• [How to complete this task]
Reproduce, exactly and in full, only the lines below from the one containing "This screenshot has width=456, height=240." through the one containing "Where should I click to: Open".

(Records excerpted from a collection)
***

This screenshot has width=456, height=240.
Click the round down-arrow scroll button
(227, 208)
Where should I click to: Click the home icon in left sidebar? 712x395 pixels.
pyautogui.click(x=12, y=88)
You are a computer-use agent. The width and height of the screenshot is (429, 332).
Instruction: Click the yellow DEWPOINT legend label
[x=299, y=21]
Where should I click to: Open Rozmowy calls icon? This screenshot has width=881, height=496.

***

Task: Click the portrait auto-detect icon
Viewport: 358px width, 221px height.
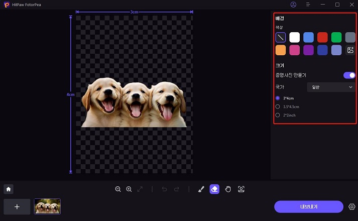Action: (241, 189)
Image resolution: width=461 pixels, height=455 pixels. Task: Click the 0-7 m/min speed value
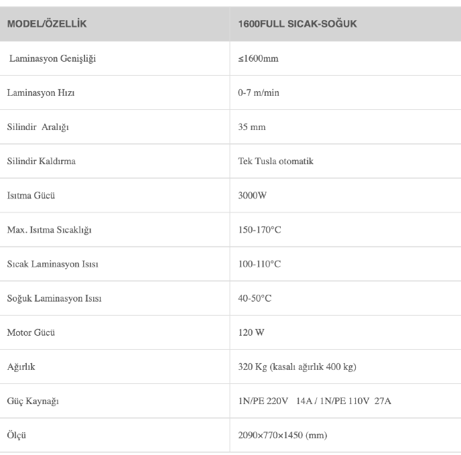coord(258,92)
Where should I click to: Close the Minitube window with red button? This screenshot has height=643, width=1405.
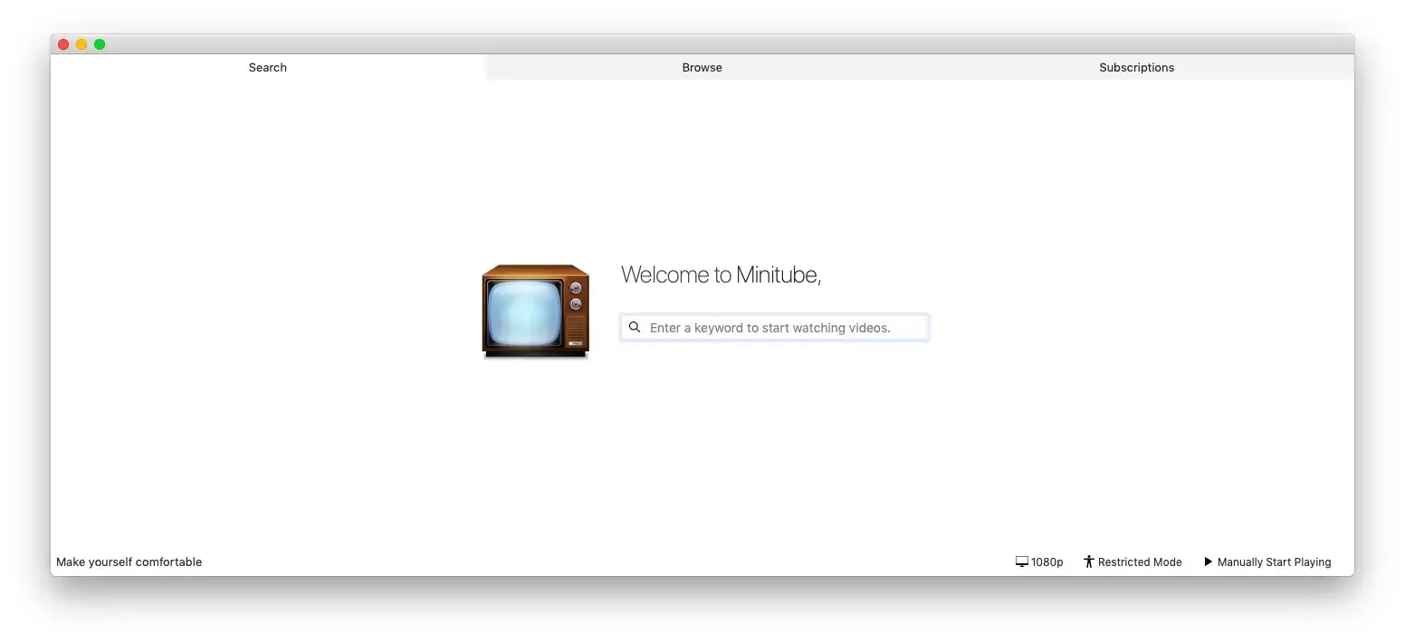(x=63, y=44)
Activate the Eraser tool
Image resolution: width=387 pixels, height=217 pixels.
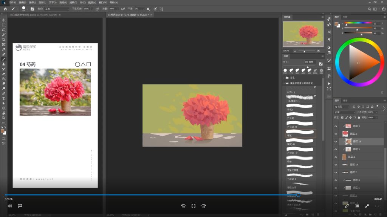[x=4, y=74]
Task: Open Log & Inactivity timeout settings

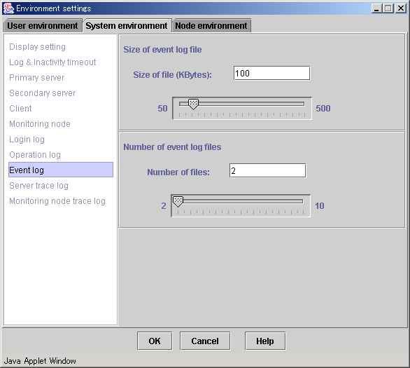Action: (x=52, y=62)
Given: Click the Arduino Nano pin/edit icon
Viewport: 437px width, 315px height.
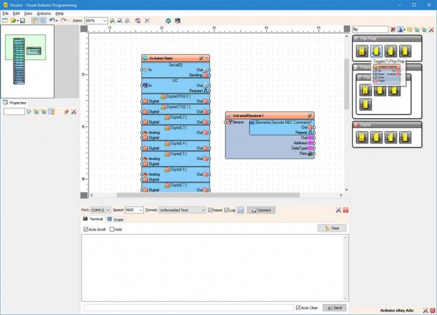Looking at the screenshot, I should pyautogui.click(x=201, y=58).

***

• [Answer to the problem]
This screenshot has width=456, height=240.
Click the round down-arrow scroll button
(227, 208)
Where should I click to: Click the home icon in left sidebar? 712x395 pixels.
pyautogui.click(x=12, y=88)
You are a computer-use agent. The width and height of the screenshot is (429, 332).
Instruction: Click the yellow DEWPOINT legend label
[x=299, y=21]
Where should I click to: Open Rozmowy calls icon? This screenshot has width=881, height=496.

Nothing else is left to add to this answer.